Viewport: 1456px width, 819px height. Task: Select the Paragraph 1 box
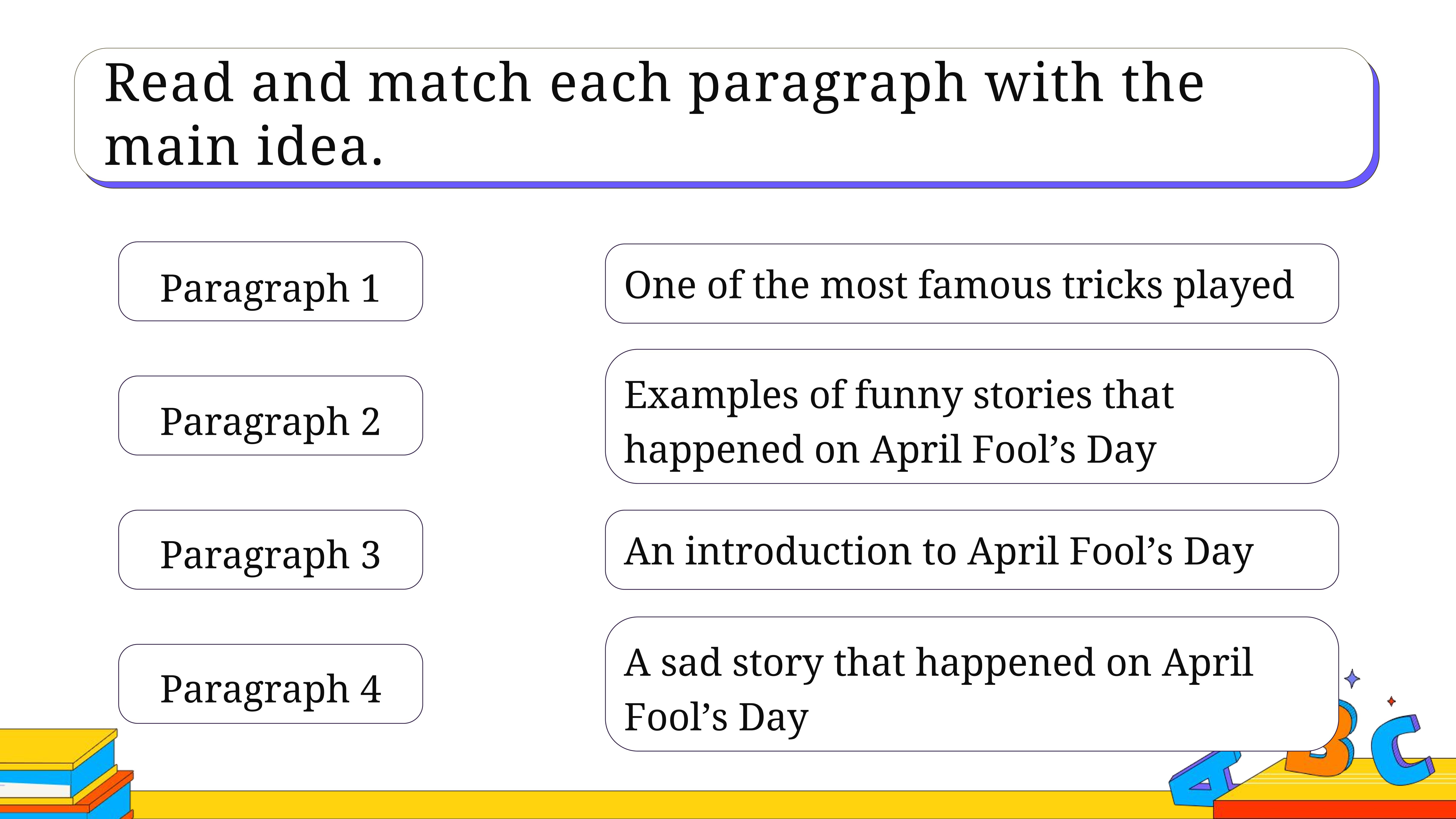(x=270, y=282)
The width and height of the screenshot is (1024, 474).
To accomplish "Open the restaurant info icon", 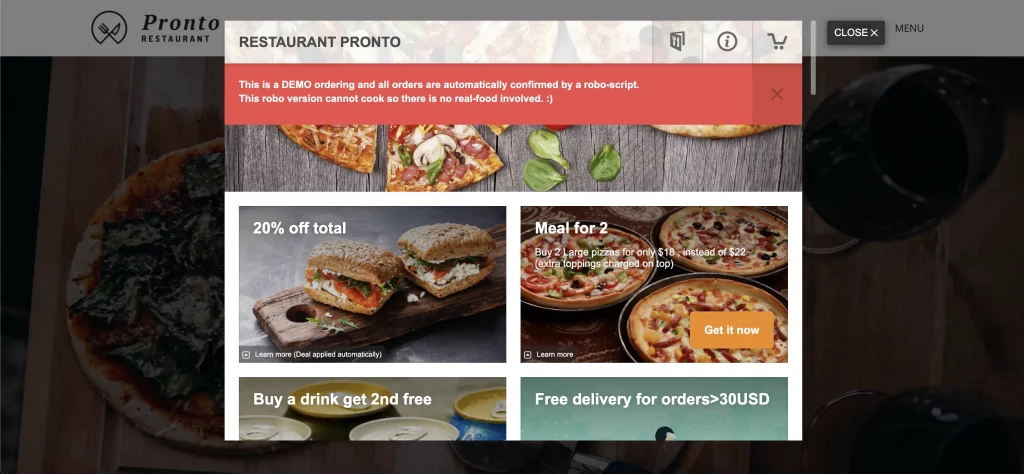I will 727,42.
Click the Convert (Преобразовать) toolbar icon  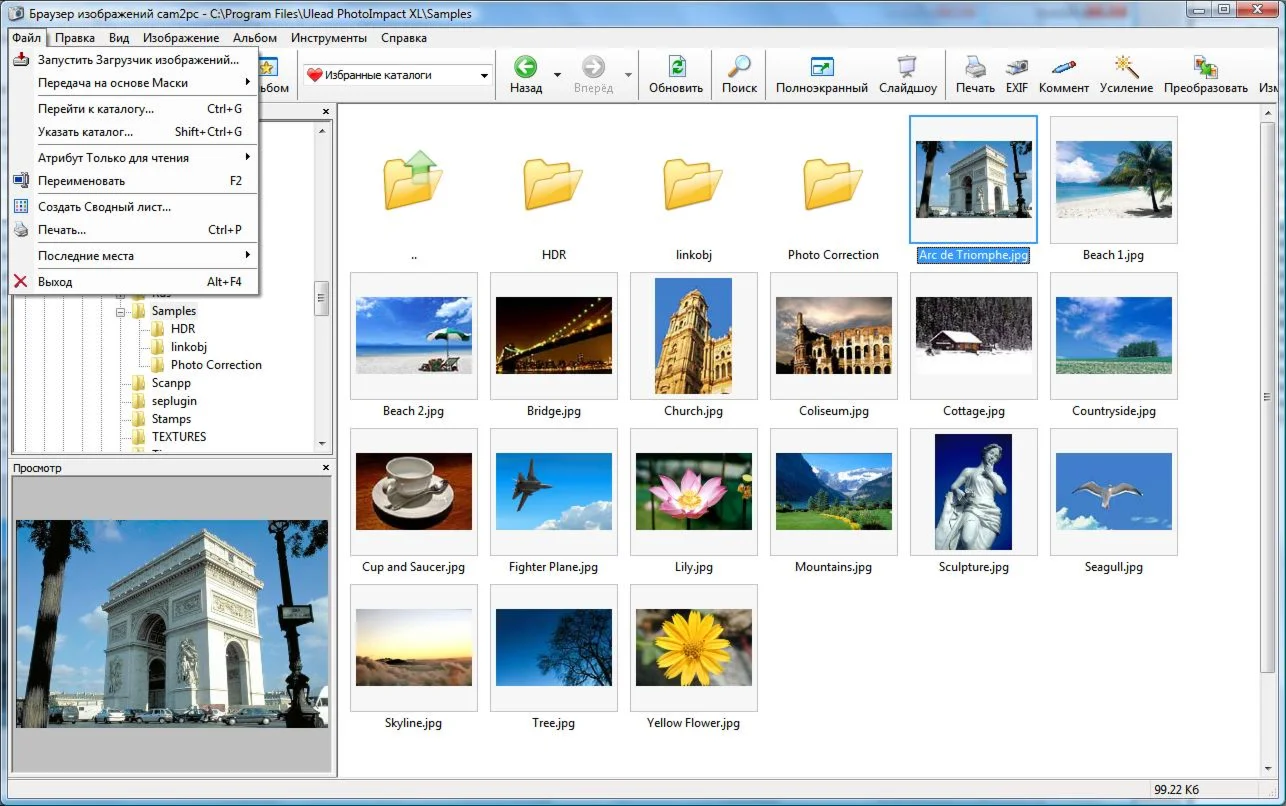(x=1205, y=68)
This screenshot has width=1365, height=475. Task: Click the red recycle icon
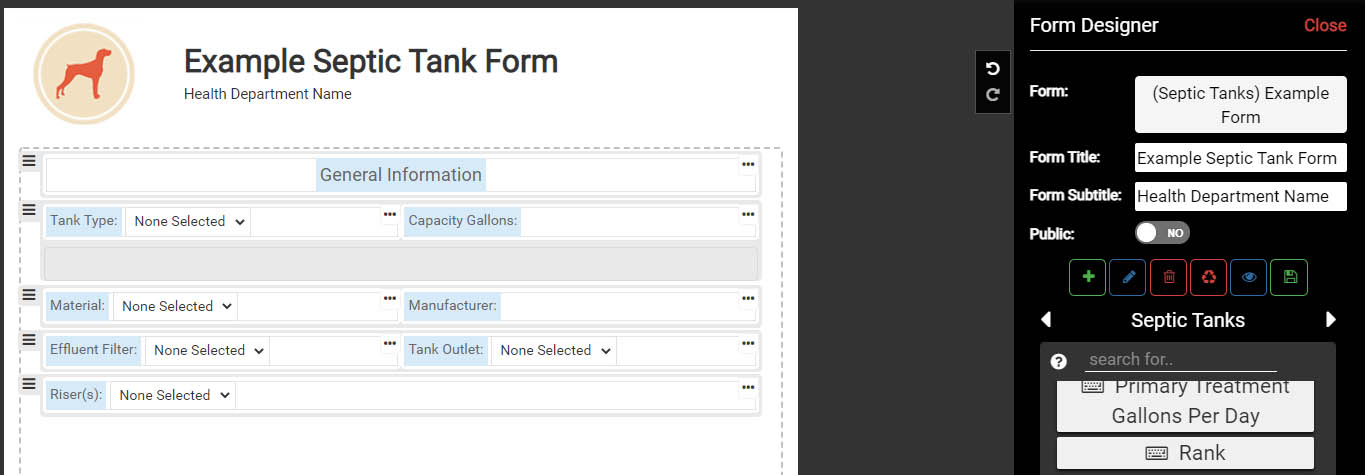[x=1208, y=277]
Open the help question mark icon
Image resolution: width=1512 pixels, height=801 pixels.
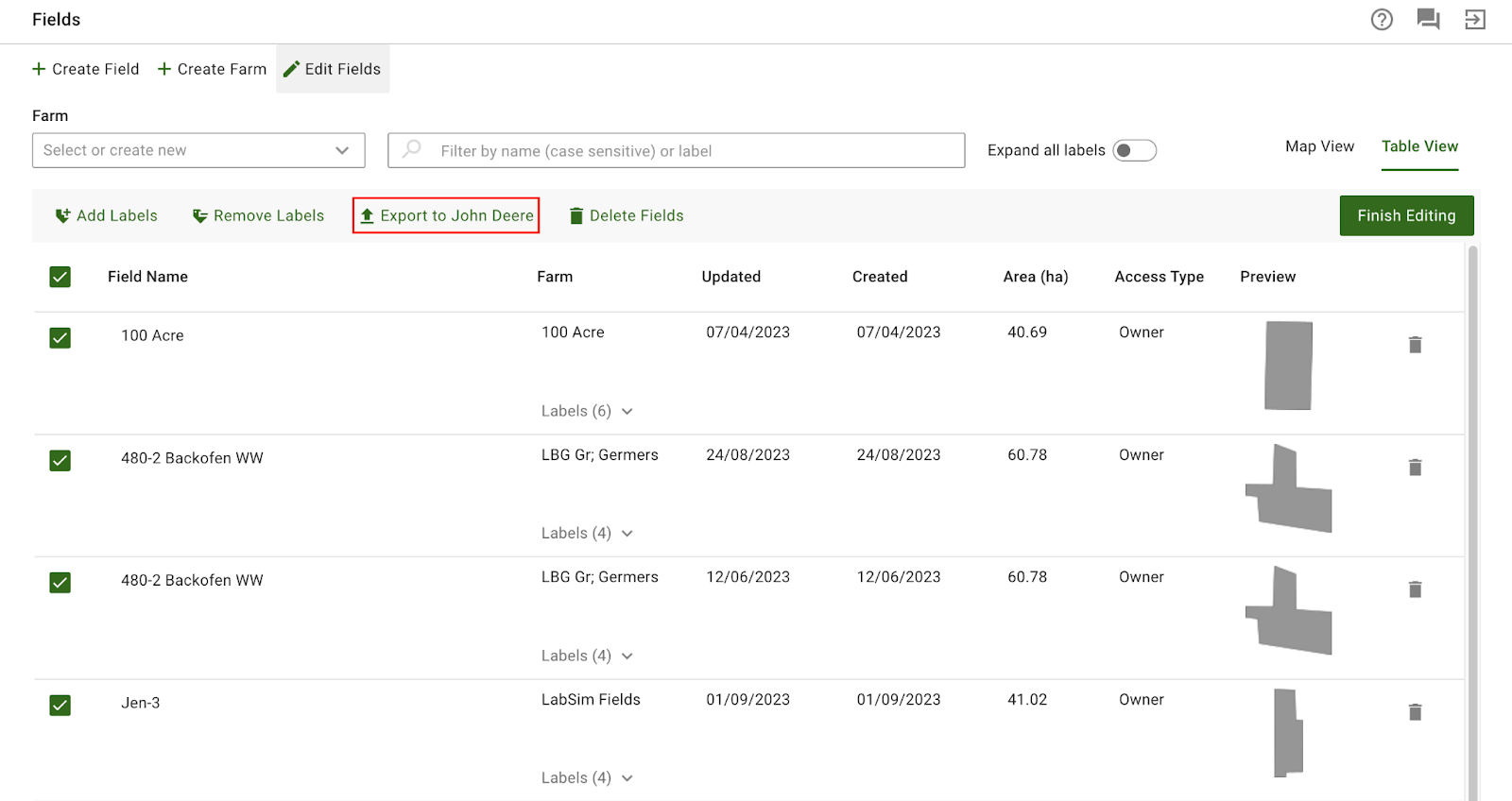coord(1382,20)
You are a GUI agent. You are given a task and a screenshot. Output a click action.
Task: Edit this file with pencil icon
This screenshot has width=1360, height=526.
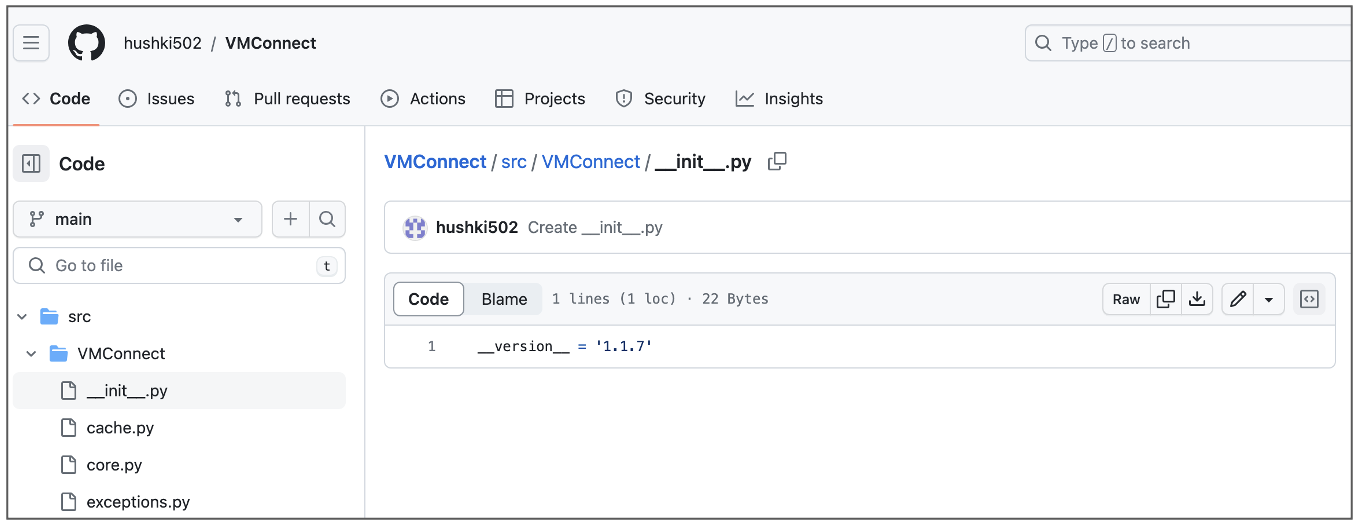(x=1238, y=299)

......

Task -
Each line from the one containing "Open the help question mark icon" through the last line above should be retyped exactly, and no other line. Any picture is to be left out.

Result for this task -
Open the help question mark icon
Image resolution: width=1512 pixels, height=801 pixels.
coord(1382,20)
You are a GUI agent. You are given a task and a screenshot. Output a click action.
Task: Edit this file with pencil icon
This screenshot has width=1360, height=526.
(x=1238, y=299)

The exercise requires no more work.